= Records for this exercise =
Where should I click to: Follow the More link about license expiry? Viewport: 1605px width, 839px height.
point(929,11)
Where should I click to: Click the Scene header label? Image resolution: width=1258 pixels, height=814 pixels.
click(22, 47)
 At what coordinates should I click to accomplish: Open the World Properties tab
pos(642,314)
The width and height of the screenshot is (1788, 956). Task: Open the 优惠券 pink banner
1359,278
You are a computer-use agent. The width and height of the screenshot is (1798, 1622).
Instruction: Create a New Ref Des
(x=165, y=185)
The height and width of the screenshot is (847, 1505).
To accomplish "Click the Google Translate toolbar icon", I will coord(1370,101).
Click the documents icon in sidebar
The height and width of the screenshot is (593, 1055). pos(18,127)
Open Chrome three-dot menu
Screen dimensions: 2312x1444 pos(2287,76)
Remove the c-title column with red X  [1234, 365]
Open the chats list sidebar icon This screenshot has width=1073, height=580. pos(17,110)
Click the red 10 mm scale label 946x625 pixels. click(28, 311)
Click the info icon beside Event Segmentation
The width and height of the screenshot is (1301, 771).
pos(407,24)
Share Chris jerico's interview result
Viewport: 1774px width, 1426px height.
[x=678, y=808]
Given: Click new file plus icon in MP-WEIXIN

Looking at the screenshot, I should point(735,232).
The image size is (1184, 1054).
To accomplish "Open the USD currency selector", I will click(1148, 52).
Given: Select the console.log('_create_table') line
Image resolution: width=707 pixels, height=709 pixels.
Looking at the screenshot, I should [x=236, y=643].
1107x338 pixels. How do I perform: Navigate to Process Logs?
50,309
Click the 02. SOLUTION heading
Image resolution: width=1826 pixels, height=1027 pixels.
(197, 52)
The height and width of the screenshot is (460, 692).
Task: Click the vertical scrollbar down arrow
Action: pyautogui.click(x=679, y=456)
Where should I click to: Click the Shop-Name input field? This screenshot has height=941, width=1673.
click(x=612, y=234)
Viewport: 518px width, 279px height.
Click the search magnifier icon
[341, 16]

= Your instructions =
The material is to be output in full, exactly as it stands.

= Output below =
Where should I click to: Follow the More link about license expiry? Viewport: 1605px width, 839px height.
point(929,11)
Where should I click to: Click the Scene header label? Image resolution: width=1258 pixels, height=814 pixels.
click(22, 47)
 At what coordinates should I click to accomplish: Open the World Properties tab
pos(642,314)
The width and height of the screenshot is (1788, 956). Task: Open the 优惠券 pink banner
1359,278
You are a computer-use agent. The width and height of the screenshot is (1798, 1622).
Instruction: Create a New Ref Des
(x=165, y=185)
The height and width of the screenshot is (847, 1505).
To accomplish "Click the Google Translate toolbar icon", I will coord(1370,101).
Click the documents icon in sidebar
The height and width of the screenshot is (593, 1055). pos(18,127)
Open Chrome three-dot menu
Screen dimensions: 2312x1444 pos(2287,76)
Remove the c-title column with red X  [1234, 365]
Open the chats list sidebar icon This screenshot has width=1073, height=580. pos(17,110)
Click the red 10 mm scale label 946x625 pixels. click(28, 311)
Click the info icon beside Event Segmentation
The width and height of the screenshot is (1301, 771).
pos(407,24)
Share Chris jerico's interview result
Viewport: 1774px width, 1426px height.
[x=678, y=808]
Given: Click new file plus icon in MP-WEIXIN

Looking at the screenshot, I should point(735,232).
The image size is (1184, 1054).
To accomplish "Open the USD currency selector", I will click(1148, 52).
Given: Select the console.log('_create_table') line
Image resolution: width=707 pixels, height=709 pixels.
Looking at the screenshot, I should [x=236, y=643].
1107x338 pixels. How do I perform: Navigate to Process Logs?
50,309
Click the 02. SOLUTION heading
Image resolution: width=1826 pixels, height=1027 pixels.
(197, 52)
The height and width of the screenshot is (460, 692).
Task: Click the vertical scrollbar down arrow
Action: pyautogui.click(x=679, y=456)
Where should I click to: Click the Shop-Name input field? This screenshot has height=941, width=1673.
click(x=612, y=234)
Viewport: 518px width, 279px height.
Click the search magnifier icon
[341, 16]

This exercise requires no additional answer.